▸ What needs to be done
The records that appear below are to be restated word for word.

▸ Material provided
•••••

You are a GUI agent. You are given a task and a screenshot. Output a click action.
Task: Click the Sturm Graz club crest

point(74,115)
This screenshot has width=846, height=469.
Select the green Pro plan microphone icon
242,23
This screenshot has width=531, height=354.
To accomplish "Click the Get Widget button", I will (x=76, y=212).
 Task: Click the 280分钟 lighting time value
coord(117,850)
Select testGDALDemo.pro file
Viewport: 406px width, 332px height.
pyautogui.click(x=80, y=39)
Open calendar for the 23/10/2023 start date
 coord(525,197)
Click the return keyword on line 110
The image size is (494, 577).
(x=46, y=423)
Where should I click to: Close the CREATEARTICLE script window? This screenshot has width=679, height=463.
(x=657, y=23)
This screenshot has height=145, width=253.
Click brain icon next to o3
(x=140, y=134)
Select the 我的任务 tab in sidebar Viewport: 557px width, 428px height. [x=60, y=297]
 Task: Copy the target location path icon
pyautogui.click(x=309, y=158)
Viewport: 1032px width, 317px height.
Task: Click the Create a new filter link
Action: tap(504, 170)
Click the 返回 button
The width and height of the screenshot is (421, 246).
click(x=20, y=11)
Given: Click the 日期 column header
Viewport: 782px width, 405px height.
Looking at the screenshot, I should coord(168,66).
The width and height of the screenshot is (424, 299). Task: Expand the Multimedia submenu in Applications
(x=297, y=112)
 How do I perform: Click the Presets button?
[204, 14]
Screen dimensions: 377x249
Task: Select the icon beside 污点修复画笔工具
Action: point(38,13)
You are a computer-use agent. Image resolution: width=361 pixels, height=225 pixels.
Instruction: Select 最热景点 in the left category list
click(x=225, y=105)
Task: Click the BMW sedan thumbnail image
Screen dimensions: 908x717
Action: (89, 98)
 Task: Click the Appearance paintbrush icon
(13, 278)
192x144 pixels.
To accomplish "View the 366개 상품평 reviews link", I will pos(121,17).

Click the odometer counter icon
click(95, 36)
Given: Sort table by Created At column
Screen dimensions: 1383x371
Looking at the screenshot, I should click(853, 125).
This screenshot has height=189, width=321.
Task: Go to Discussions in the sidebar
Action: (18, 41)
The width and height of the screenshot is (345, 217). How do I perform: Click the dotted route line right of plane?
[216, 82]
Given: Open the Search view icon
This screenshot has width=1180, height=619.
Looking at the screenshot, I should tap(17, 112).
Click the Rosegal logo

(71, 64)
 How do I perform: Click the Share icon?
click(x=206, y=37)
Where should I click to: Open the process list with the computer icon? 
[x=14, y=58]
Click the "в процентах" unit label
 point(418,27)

•••••

▸ Exercise result
You are a GUI agent. You are given a task and a screenshot. Output a click action.
Task: Click the Sturm Graz club crest

point(74,115)
This screenshot has width=846, height=469.
Select the green Pro plan microphone icon
242,23
This screenshot has width=531, height=354.
To accomplish "Click the Get Widget button", I will (x=76, y=212).
 Task: Click the 280分钟 lighting time value
coord(117,850)
Select testGDALDemo.pro file
Viewport: 406px width, 332px height.
pyautogui.click(x=80, y=39)
Open calendar for the 23/10/2023 start date
 coord(525,197)
Click the return keyword on line 110
The image size is (494, 577).
(x=46, y=423)
Where should I click to: Close the CREATEARTICLE script window? This screenshot has width=679, height=463.
(x=657, y=23)
This screenshot has height=145, width=253.
Click brain icon next to o3
(x=140, y=134)
Select the 我的任务 tab in sidebar Viewport: 557px width, 428px height. [x=60, y=297]
 Task: Copy the target location path icon
pyautogui.click(x=309, y=158)
Viewport: 1032px width, 317px height.
Task: Click the Create a new filter link
Action: tap(504, 170)
Click the 返回 button
The width and height of the screenshot is (421, 246).
click(x=20, y=11)
Given: Click the 日期 column header
Viewport: 782px width, 405px height.
Looking at the screenshot, I should coord(168,66).
The width and height of the screenshot is (424, 299). Task: Expand the Multimedia submenu in Applications
(x=297, y=112)
 How do I perform: Click the Presets button?
[204, 14]
Screen dimensions: 377x249
Task: Select the icon beside 污点修复画笔工具
Action: point(38,13)
You are a computer-use agent. Image resolution: width=361 pixels, height=225 pixels.
Instruction: Select 最热景点 in the left category list
click(x=225, y=105)
Task: Click the BMW sedan thumbnail image
Screen dimensions: 908x717
Action: (89, 98)
 Task: Click the Appearance paintbrush icon
(13, 278)
192x144 pixels.
To accomplish "View the 366개 상품평 reviews link", I will pos(121,17).

Click the odometer counter icon
click(95, 36)
Given: Sort table by Created At column
Screen dimensions: 1383x371
Looking at the screenshot, I should click(853, 125).
This screenshot has height=189, width=321.
Task: Go to Discussions in the sidebar
Action: (18, 41)
The width and height of the screenshot is (345, 217). How do I perform: Click the dotted route line right of plane?
[216, 82]
Given: Open the Search view icon
This screenshot has width=1180, height=619.
Looking at the screenshot, I should tap(17, 112).
Click the Rosegal logo

(71, 64)
 How do I perform: Click the Share icon?
click(x=206, y=37)
Where should I click to: Open the process list with the computer icon? 
[x=14, y=58]
Click the "в процентах" unit label
 point(418,27)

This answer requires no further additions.